Cuando volvió a despertarse, debía de haber pasado algo de tiempo, porque en la habitación había luz y corriente de aire. Las amplias ventanas estaban abiertas, y los muebles de cerezo y el suelo de mármol relucían a la luz del sol. Azoth reconoció el artesonado del techo; lo había contemplado antes. Estaba en el cuarto de invitados del conde Drake.
—Has regresado de entre los muertos, ¿eh? —dijo el conde. Estaba sonriendo. Al ver la expresión de Azoth, añadió—: No me hagas caso, lo siento. No pienses en eso. No pienses en nada. Come.
Dejó un plato humeante de huevos con jamón delante de Azoth, junto a una copa de vino bien aguado. La comida habló sin intermediarios con el estómago de Azoth, sorteando por completo sus funciones cognitivas superiores. Habían pasado varios minutos cuando se dio cuenta de que tanto el plato como la copa estaban vacíos.
—Mejor —dijo el conde. Se sentó al borde de la cama y limpió con aire distraído los cristales de sus quevedos—. ¿Sabes quién soy y dónde estás? Bien. ¿Recuerdas quién eres?
Azoth asintió con lentitud. «Kylar.»
—Me han transmitido unos cuantos mensajes para ti, pero si no te sientes del todo bien...
—No, adelante —dijo Kylar.
—El maestro «Tulii» dice que tu trabajo ahora es prepararte para tu nueva vida y ponerte bien. Textualmente: «Mantén el culo en la cama. Quiero que estés listo cuando vaya a buscarte».
Kylar se rió. Muy propio del maestro Blint, no cabía duda.
—¿Y cuándo vendrá?
Una expresión de congoja asomó al rostro del conde.
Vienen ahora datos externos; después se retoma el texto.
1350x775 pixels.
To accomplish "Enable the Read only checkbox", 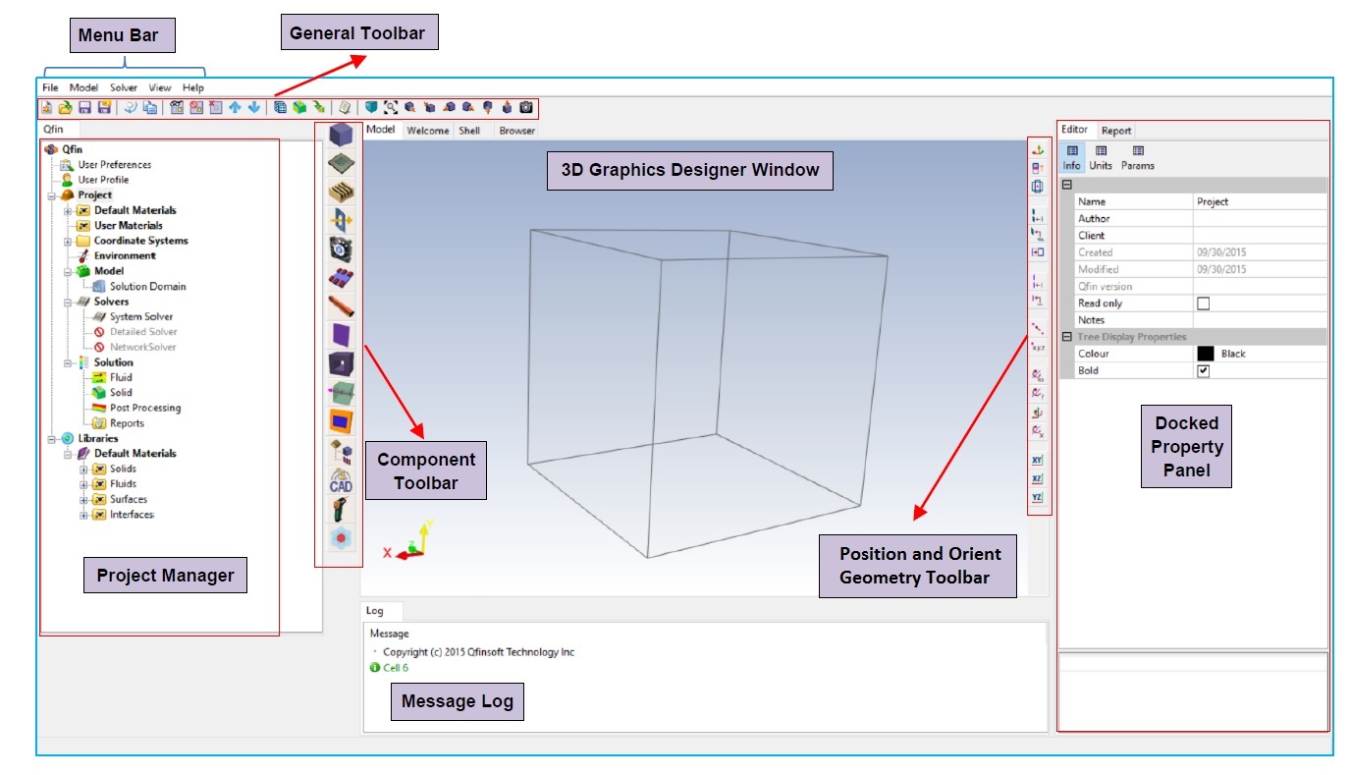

—Tardará lo suyo. Pero no tienes que preocuparte por eso. A partir de ahora vivirás aquí. Para siempre. Seguirás recibiendo lecciones de tu maestro, claro está, pero haremos todo lo posible por quitarte ese aspecto barriobajero. Tu maestro me ha encargado comunicarte que no te recuperarás tan pronto como esperas. Y además, hay otra cosa que quiero decirte yo. Sobre tu amiguita.
—¿Queréis decir...?
—Le va bien, Kylar.
—¿De verdad?
—Su nueva familia le ha puesto el nombre de Elene. Tiene ropa buena y tres comidas al día. Son buenas personas. La querrán. Ahora podrá tener una vida real. Sin embargo, si quieres serle de alguna utilidad, tienes que reponerte.
Kylar se sentía como si flotara. El sol que entraba a raudales por las ventanas parecía más brillante, más nítido. En el alféizar resplandecía un ramo de rosas anaranjadas y flores de lavanda. Se sentía bien, como no se había sentido desde que Rata se convirtió en el puño del Dragón Negro.
—Hasta la llevaron a una maga que dijo que se pondrá bien, pero no pudo hacer nada con las cicatrices.
Fue como si acabaran de perfilar su felicidad con alquitrán.